Stop buying new leather and wool
For me this covers most of my shoes, bags, and sweaters. When it came to giving myself guidelines regarding these two fabrics I decided to take good care of my existing leather and wool and purchase any ‘new’ items second-hand.
This is fairly easy when it comes to bags and winter knitwear, but shoes are a bit more challenging. As a woman in her thirties I am deeply committed to comfortable footwear and I’m proud to say all the footwear I’ve purchased in the last two years has been second-hand. Including a pair of Dr. Martens boots and a pair of black leather loafers.
There are a growing number of companies producing good quality ‘vegan’ leather footwear, even Dr. Martens has a vegan option, but they are quite expensive. There is an argument to be made here for investing in quality footwear given the importance of foot health.
When I think of a real leather jacket sold in Zara it is almost too terrible to consider the conditions in which the cow was divested of its skin and the working conditions of the person who sewed it into the latest leather jacket trend.

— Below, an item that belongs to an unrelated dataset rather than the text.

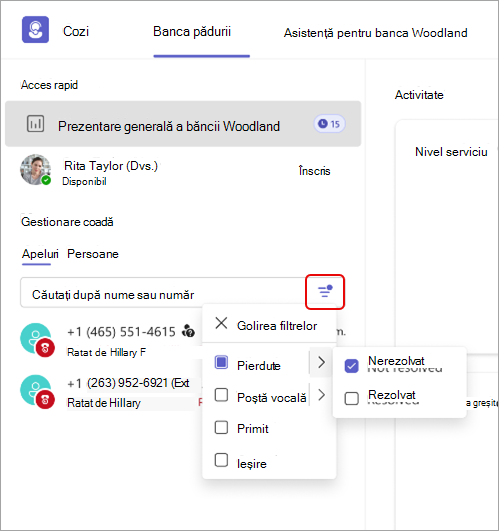
Task: Check the Ieșire filter checkbox
Action: click(x=221, y=460)

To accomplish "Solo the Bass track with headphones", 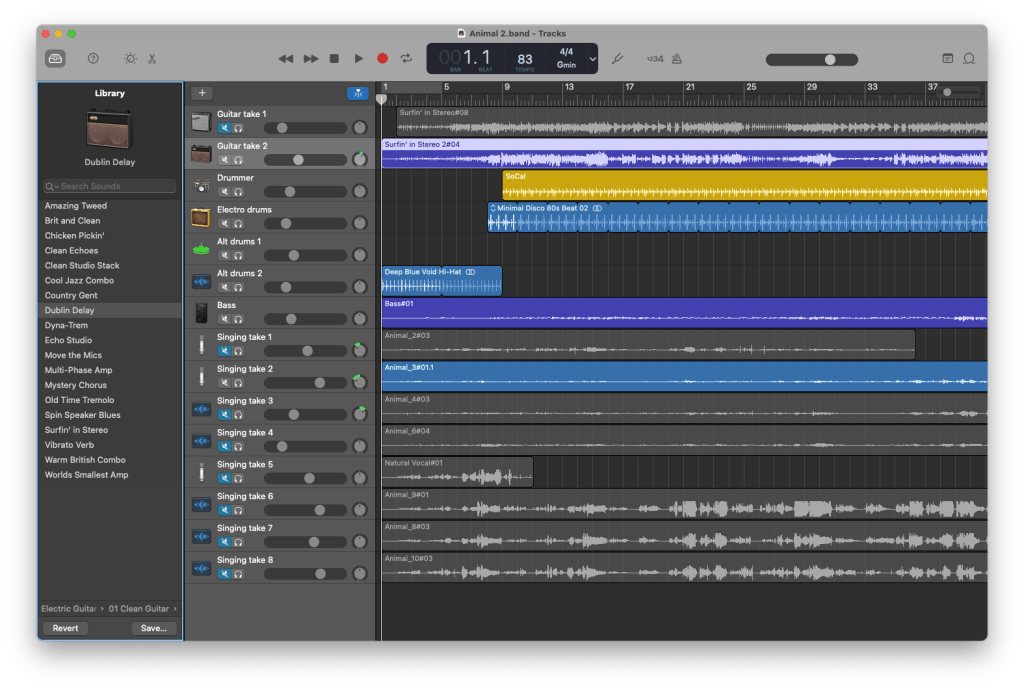I will 238,319.
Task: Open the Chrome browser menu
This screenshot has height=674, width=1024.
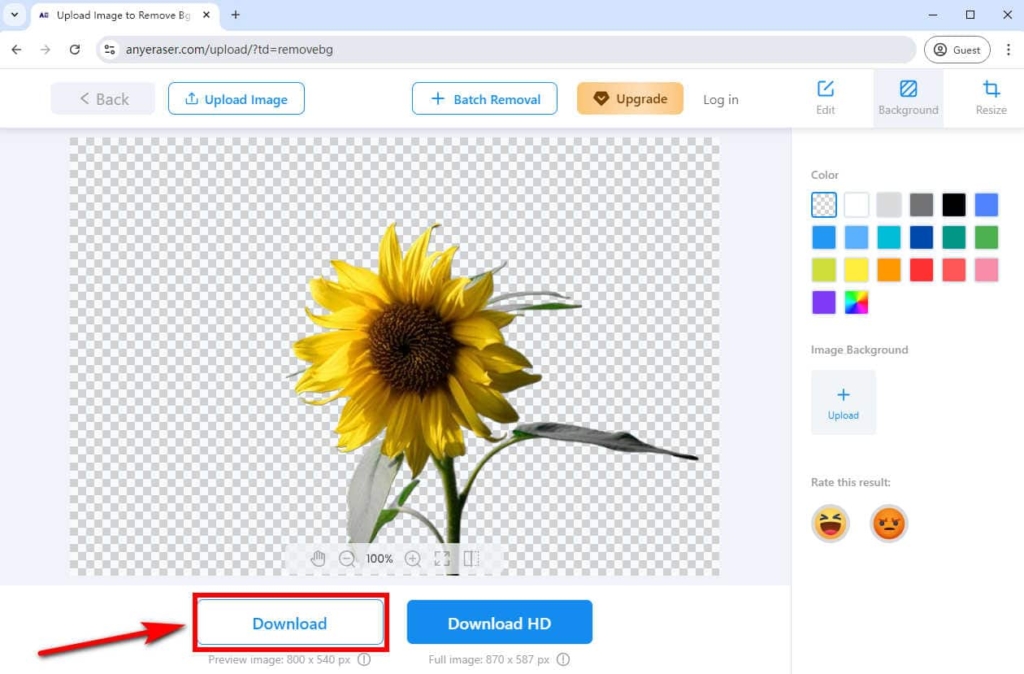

Notes on fashion privilege
The ability to analyse and spend time on my wardrobe like this is an incredible privilege. I do have the time to spend and I feel I must do what I can to mitigate the human and environmental cost of fast fashion.
However, there are many other issues to address when it comes to feminist fashion. I would be remiss to leave you without mentioning a few other elements that take into account how the fashion industry is not serving women well:
// finding clothing that fits your body – I will not blame any woman who buys a specific style of fast fashion brand jeans because she knows they fit her perfectly. Somehow women’s clothing is not made for women’s bodies so if H&M has a pair of jeans that fit your waist, hips, butt, and leg length buy as many colour variations as you can afford!
// many women do not have the time or money for second-hand clothing – I will not blame any woman working multiple jobs to feed herself and/or her family, who only has a few pounds to spare on a top that will make her feel like Beyoncé for her one night out per month, and who truly has no time to hunt down that top in a second-hand shop.